EXERCISE TEXT:
%%

Article summary XI
Summary
Gene Set Enrichment Analysis (GSEA), first introduced by mootha et al., is a method to identify classes of genes or proteins that are over-represented in a large set of genes or proteins and may have an association with disease phenotypes. The authors used a preliminary version of GSEA to analyze data from muscle biopsies from diabetics vs. healthy controls. The method identified a set of genes involved in oxidative phosphorylation with reduced expression in diabetic patients. None of these genes were down-regulated by more than 20%, but as a group, their coordinate down-regulation was significant and, together with subsequent work, lead to a better understanding of the regulation of the oxidative phosphorylation pathway as many of its components turned out to be controlled by the PCG1A transcription factor, which was itself down-regulated in diabetic patients. In Subramanian et al. they introduced a version of GSEA that used a correlation-weighted Kolmogorov-Smirnov statistic, an improved enrichment normalization procedure, and an FDR-based estimate of significance that collectively made GSEA appreciably more sensitive, more general, and more robust. The method derived its power by focusing on gene sets. They demonstrated how GSEA yielded insights into several cancer-related data sets, including leukemia and lung cancer. Notably, where single-gene analysis found little similarity between two independent studies of patient survival in lung cancer, GSEA revealed many biological pathways in common.

%%

GIVEN INFORMATION:
%%

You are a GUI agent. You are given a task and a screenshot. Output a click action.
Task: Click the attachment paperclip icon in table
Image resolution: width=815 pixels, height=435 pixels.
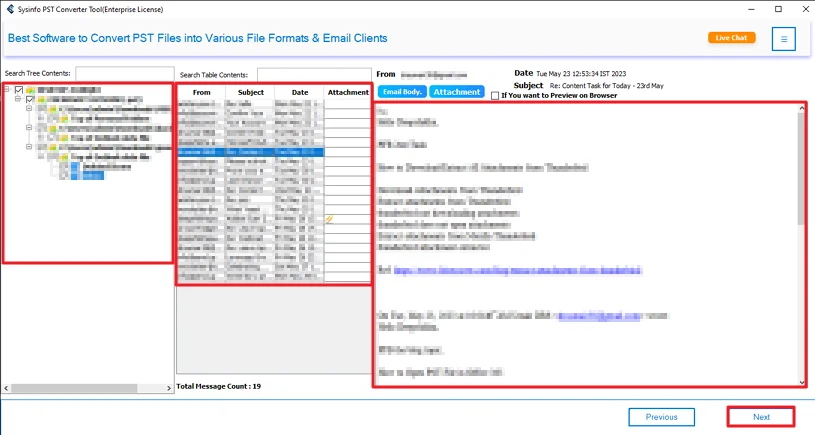coord(329,219)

%%

ASSIGNED TASK A:
Using the GSEA summary, answer each question in a few words.
(i) What data did the preliminary version of GSEA analyze?
(ii) Which transcription factor controls many components of the oxidative phosphorylation pathway?
(iii) Which two cancer-related data sets are named?
ASSIGNED TASK B: In the GSEA summary, recast the paragraph beginning "Gene Set Enrichment Analysis (GSEA), first introduced" as a short bulleted list that keeps its main facts.
The lines have no connection to the text about Gene Set Enrichment Analysis.

PROBLEM SOLUTION A:
(i) Muscle biopsies from diabetics and healthy controls
(ii) PCG1A
(iii) Leukemia and lung cancer

PROBLEM SOLUTION B:
- GSEA, first introduced by mootha et al., identifies over-represented classes of genes or proteins in a large set that may be associated with disease phenotypes.
- A preliminary version compared muscle biopsies from diabetics and healthy controls. It found oxidative phosphorylation genes with reduced expression in diabetic patients.
- No single gene was down-regulated by more than 20%, but the group's coordinate down-regulation was significant.
- This and later work showed that many pathway components are controlled by PCG1A, which was itself down-regulated in diabetic patients.
- Subramanian et al. added a correlation-weighted Kolmogorov-Smirnov statistic, improved enrichment normalization, and FDR-based significance estimates. Together these made GSEA more sensitive, general, and robust.
- The method draws its power from focusing on gene sets.
- Applied to leukemia and lung cancer data, GSEA found many shared pathways between two lung cancer survival studies. Single-gene analysis had found little similarity between them.